STEP 1: Dice the onion and mince the garlic. Add both to a large pot along with 2 Tbsp of olive oil and cook over medium heat until soft and transparent (about 5 minutes).

STEP 2: While the onion and garlic are cooking, pull the kale leaves from the hard stems and tear them into bite-sized pieces. Discard the stems and rinse the torn leaves in a colander. Add the rinsed leaves to the pot and cook until wilted (about 5 minutes more).

STEP 3: Add the can of diced tomatoes (with juice) and the can of chickpeas (drained). Also add 6 cups of vegetable broth plus 2 cups of additional water. Add the bay leaf, oregano, curry powder, and stir.

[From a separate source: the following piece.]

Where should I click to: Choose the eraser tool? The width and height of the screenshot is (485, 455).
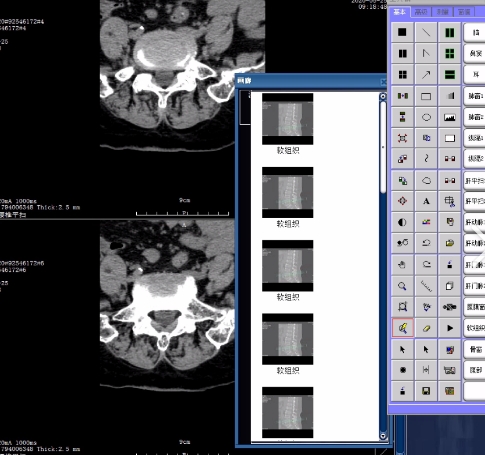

STEP 4: Wash the potato well and then cut into small cubes (small enough to fit on a spoon). Add the cubed potato, bring the pot up to a simmer, and cook until the potato is tender (about 15-20 minutes). Give the soup a final taste and adjust the salt or other seasonings to your liking. Serve hot!

kale & chickpea soup


Step By Step Photos


onion and garlic
As with most of my favorite recipes, this one starts with an onion, a couple of cloves of garlic, and some olive oil. Dice the onion and mince the garlic.

cook onion garlic
Cook the onion and garlic down with the olive oil over medium heat until they are soft and transparent.

tear kale
While the onion and garlic are cooking, pull the kale leaves from the stems, tearing them into bite-sized pieces.

wash kale
Rinse the kale well under running water. There is no need to shake excess water after rinsing, it will help cook the kale in the next step.

wilt kale
Add the rinsed kale to the pot and cook it until it wilts down to about half of its volume (when I first put it in the pot, it came up to the top).

tomato and chickpea
Next, add the can of tomatoes (with juices) and the can of chickpeas (drained).

vegetable base
Add six cups of vegetable broth and about two extra cups of water. If you're not going to add a potato, the extra water may not be needed. I use vegetable base to make my broth because it is less expensive than buying cans or boxes of broth and this brand tastes pretty good.

almost done
At this point, you have a pretty good soup already. If you want to skip the potato, simply season with the bay leave, oregano, and curry powder, and then cook just until heated through.

cubed potato
Or, if you want a heartier soup, cut a large potato into small cubes.

season soup
Add the cubed potatoes, bay leaf, oregano, and curry powder. Bring the pot up to a simmer and cook until the potato is tender. The larger you cut the potato, the longer it will take to cook. I like to make sure my potato is in small, bite-sized pieces that fit easily onto a spoon.

kale and chickpea soup
And then you're good to go! Enjoy this light but hearty soup... in air conditioning!

25 comments:

Katrina @ Warm Vanilla Sugar | May 28, 2012 at 8:04 PM

This sounds awesome! Love it!

Anthony A. | May 29, 2012 at 8:28 AM

I try to stay away from chickpea's as I've been told they're bad for my Gout. Is there anything I could substitute with that would give it a similar texture/body? Kale and potato soup would work just fine for me, but sounds like it would be missing a little something.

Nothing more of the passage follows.